Egalement, par rapport aux projections macroéconomiques présentées en juin, la mise à jour de septembre revoit la croissance à la hausse en 2025 et l’inflation à la hausse en 2025 et 2026 (cf. ci-dessous).
Projections macroéconomiques de septembre 2025
Variations annuelles, en % ; révisions en points de pourcentage

Christine Lagarde qui intervenait en conférence de presse à l’issue de la réunion de politique monétaire, explique ces révisions par une croissance économique résiliente en Zone Euro. Au 1S25, celle-ci a été aidée, non seulement par le fort mouvement de stockage américain en anticipation de l’instauration des droits de douane, boostant les exportations, mais également par le rebond de la consommation des ménages (possible dans un contexte de chômage faible et de rattrapage du pouvoir d’achat) et de l’investissement (baisse graduelle des taux se transmettant doucement aux crédits aux entreprises).
Pour la suite, la croissance européenne resterait portée par la poursuite du rétablissement du pouvoir d’achat des ménages et la baisse de leur taux d’épargne, boostant la consommation d’une part. De l’autre, les effets du plan allemand d’investissement dans la défense et les infrastructures et le décaissement du reste des fonds de la Facilité pour la Reprise et la Résilience, seraient également des soutiens.

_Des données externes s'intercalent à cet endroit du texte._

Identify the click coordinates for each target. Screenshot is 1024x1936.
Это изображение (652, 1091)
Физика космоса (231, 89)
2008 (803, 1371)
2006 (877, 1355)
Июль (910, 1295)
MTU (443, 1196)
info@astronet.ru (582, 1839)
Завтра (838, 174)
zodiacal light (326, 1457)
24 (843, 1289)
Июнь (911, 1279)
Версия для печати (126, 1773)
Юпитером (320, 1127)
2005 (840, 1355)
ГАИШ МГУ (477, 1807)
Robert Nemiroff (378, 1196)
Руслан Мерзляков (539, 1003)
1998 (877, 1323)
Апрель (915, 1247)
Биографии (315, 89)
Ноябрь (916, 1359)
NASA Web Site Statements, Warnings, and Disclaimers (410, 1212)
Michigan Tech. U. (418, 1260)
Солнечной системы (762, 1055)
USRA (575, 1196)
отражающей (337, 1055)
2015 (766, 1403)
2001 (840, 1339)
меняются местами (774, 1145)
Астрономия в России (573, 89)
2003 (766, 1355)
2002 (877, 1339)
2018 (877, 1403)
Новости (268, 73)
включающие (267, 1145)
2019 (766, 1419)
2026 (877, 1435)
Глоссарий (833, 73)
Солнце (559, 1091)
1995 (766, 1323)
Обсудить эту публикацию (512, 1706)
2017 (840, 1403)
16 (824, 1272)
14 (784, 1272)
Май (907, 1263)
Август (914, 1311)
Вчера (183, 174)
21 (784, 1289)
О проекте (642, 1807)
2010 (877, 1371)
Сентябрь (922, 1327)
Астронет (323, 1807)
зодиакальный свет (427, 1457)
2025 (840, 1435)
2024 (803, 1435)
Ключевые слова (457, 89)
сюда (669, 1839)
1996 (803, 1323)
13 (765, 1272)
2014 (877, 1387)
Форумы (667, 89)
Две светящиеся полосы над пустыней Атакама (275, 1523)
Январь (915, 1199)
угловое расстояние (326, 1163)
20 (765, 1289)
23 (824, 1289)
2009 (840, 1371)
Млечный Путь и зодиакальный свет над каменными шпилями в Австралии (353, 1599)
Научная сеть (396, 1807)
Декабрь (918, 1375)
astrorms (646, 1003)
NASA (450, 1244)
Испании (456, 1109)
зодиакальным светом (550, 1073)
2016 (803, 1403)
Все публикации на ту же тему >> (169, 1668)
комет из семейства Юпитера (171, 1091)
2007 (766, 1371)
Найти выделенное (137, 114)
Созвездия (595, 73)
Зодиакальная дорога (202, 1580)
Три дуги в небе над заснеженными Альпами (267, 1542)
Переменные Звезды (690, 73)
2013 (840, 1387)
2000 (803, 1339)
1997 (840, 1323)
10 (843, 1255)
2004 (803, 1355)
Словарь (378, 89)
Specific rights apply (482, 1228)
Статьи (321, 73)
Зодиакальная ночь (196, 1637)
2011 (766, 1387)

Au-delà de l’analyse et de la compréhension des mécanismes ayant aboutis à la décision du jour au sein du Conseil des Gouverneurs, nous retenons de la conférence de presse de Christine Lagarde les éléments suivants :
· La méthode de conduite de la politique monétaire de la BCE n’évolue pas, reste graduelle, réunion après réunion, dépendante aux données, et fondée sur le triptyque des perspectives d’inflation, de la dynamique de l’inflation sous-jacente et de la qualité de la transmission des décisions de politique monétaire à l’économie réelle. Dans ce contexte, si la BCE se trouve désormais dans une position confortable « we continue to be in a good place », cela ne veut pas dire que la suite est prédéfinie : « no predetermined path ».

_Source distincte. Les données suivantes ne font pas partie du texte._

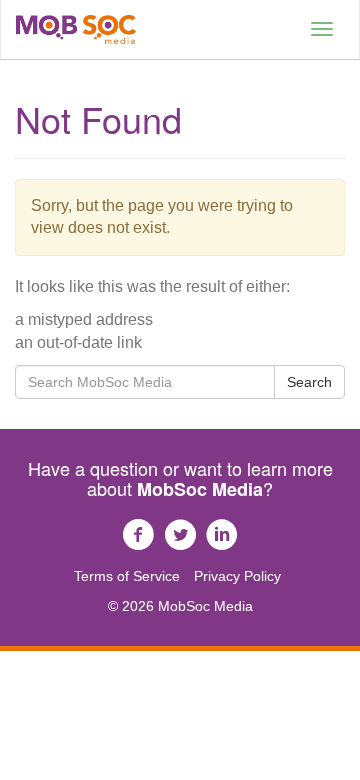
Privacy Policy (237, 576)
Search (309, 382)
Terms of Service (127, 576)
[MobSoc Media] (76, 29)
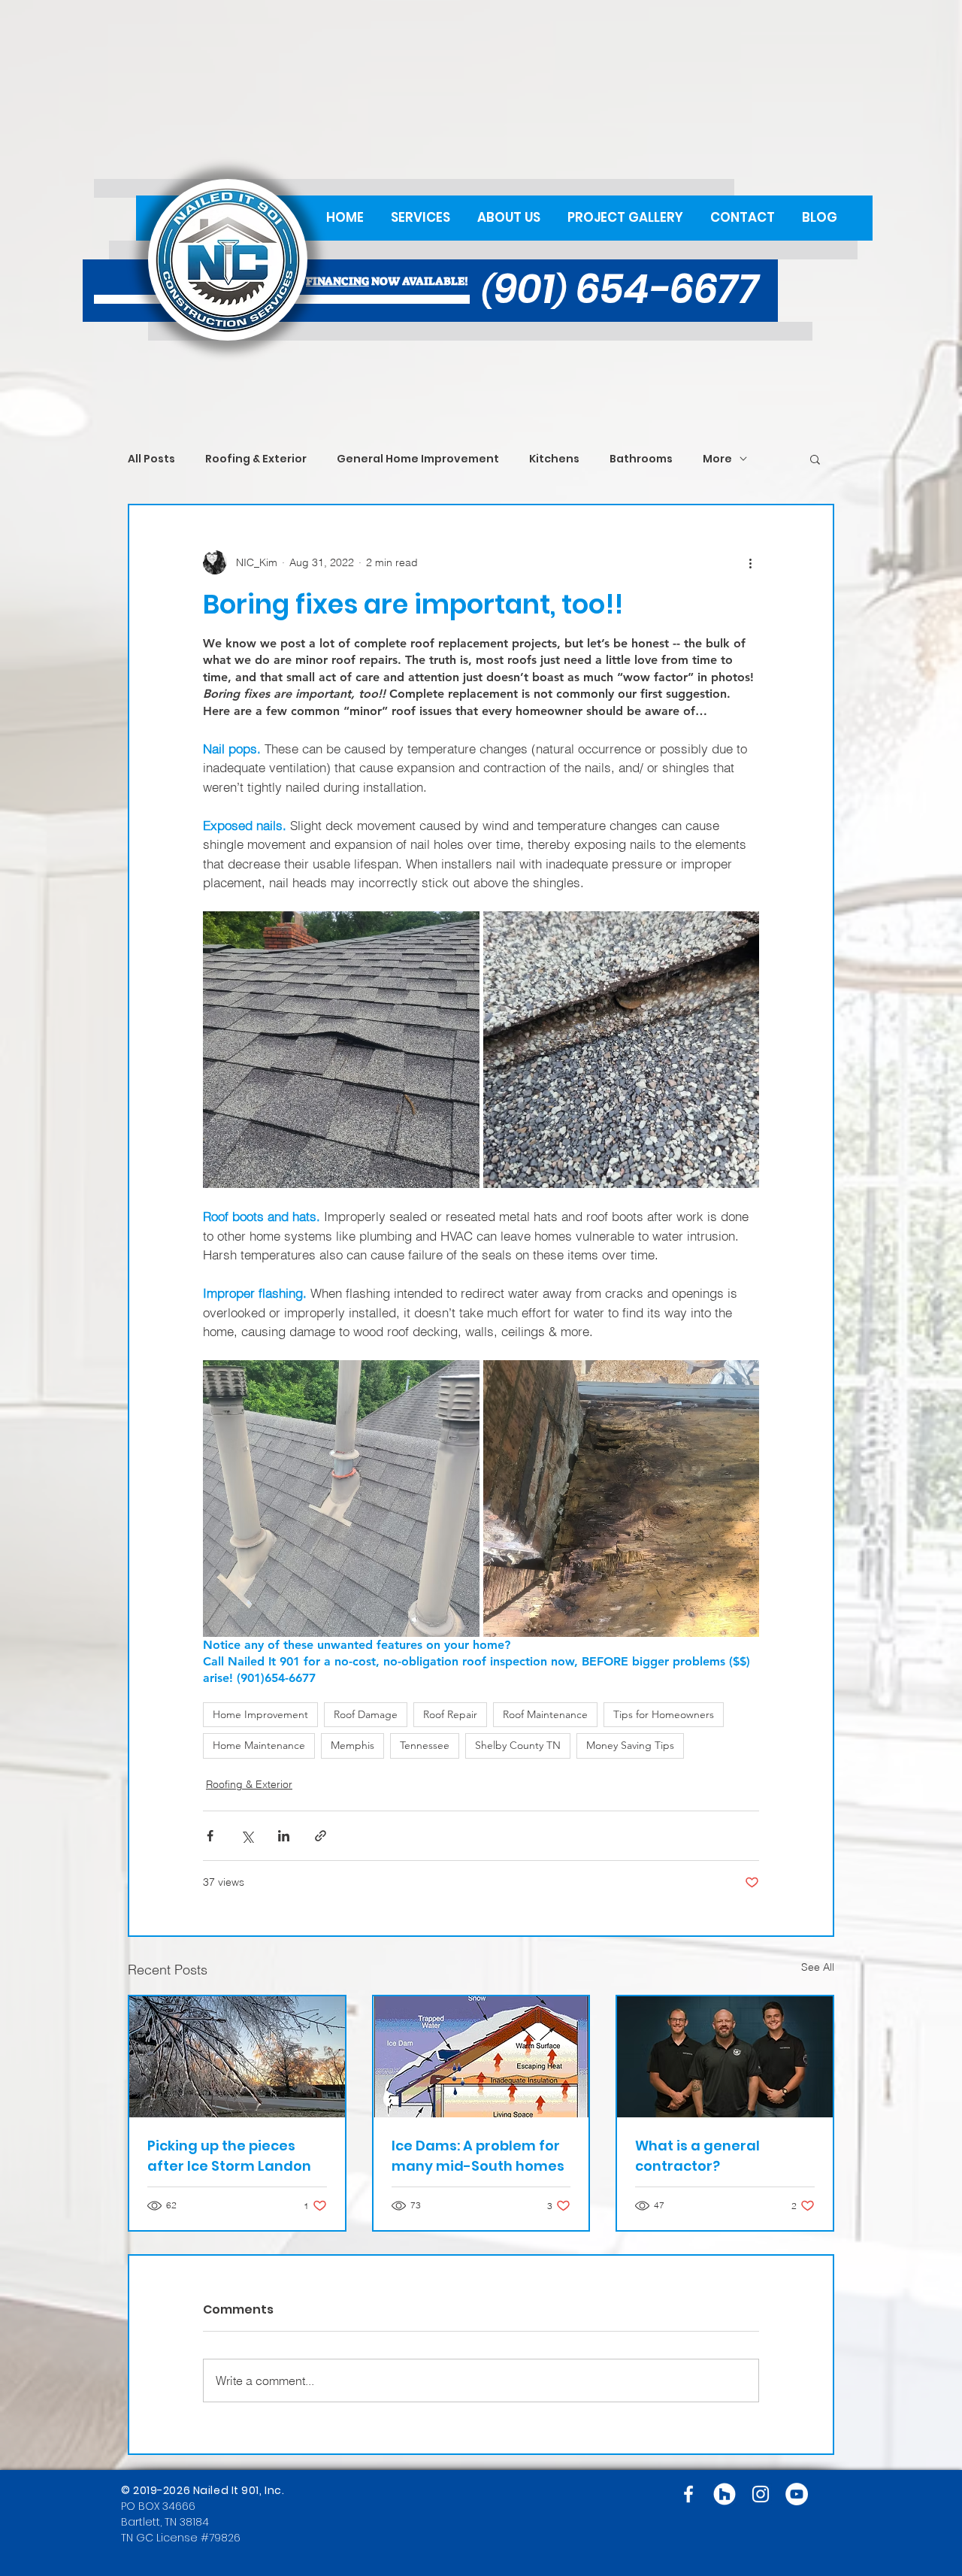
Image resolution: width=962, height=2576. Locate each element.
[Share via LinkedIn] (284, 1836)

- La décision du jour avait été prise à l’unanimité du Conseil des Gouverneurs. A cet égard, en réponse à une question soulevant le point de vue faucon d’Isabel Schnabel concernant les risques inflationnistes résiduels, Christine Lagarde répond que la discussion entourant les risques combinait toujours la croissance et l’inflation et pas uniquement l’inflation. Elle répète ainsi l’évolution de l’analyse par rapport à celle faite en juin et qui justifie la pause désormais : les risques entourant la croissance économique sont plus équilibrés. Enfin, sur une note plus imagée, elle rappelle : « I’m owl, neither hawk, nor dove ».
- Enfin, en réponse à de nombreuses questions concernant le cas de la France, Christine Lagarde rappelle qu’elle ne commente pas les situations particulières mais qu’elle peut en revanche affirmer que les marchés de taux continuent de fonctionner correctement et que les conditions de liquidité restent bonnes.

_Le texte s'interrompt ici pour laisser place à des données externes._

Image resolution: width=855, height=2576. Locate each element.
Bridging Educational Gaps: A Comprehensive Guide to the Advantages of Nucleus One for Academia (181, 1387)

Notre avis : Les nouvelles projections macroéconomiques et l’analyse présentée aujourd’hui par la BCE confortent notre vue d’un taux de dépôt terminal à 2 % d’ici à la fin 2025 en l’absence de choc macroéconomique supplémentaire. L’évolution des taux souverains allemands suite à la conférence de presse vont également dans ce sens : convergence du taux du Bund 2 ans vers les 2 % et quasi stabilité sur le taux du Bund 10 ans autour de 2,65 % après un pic momentané vers les 2,68 %. Affaire à suivre.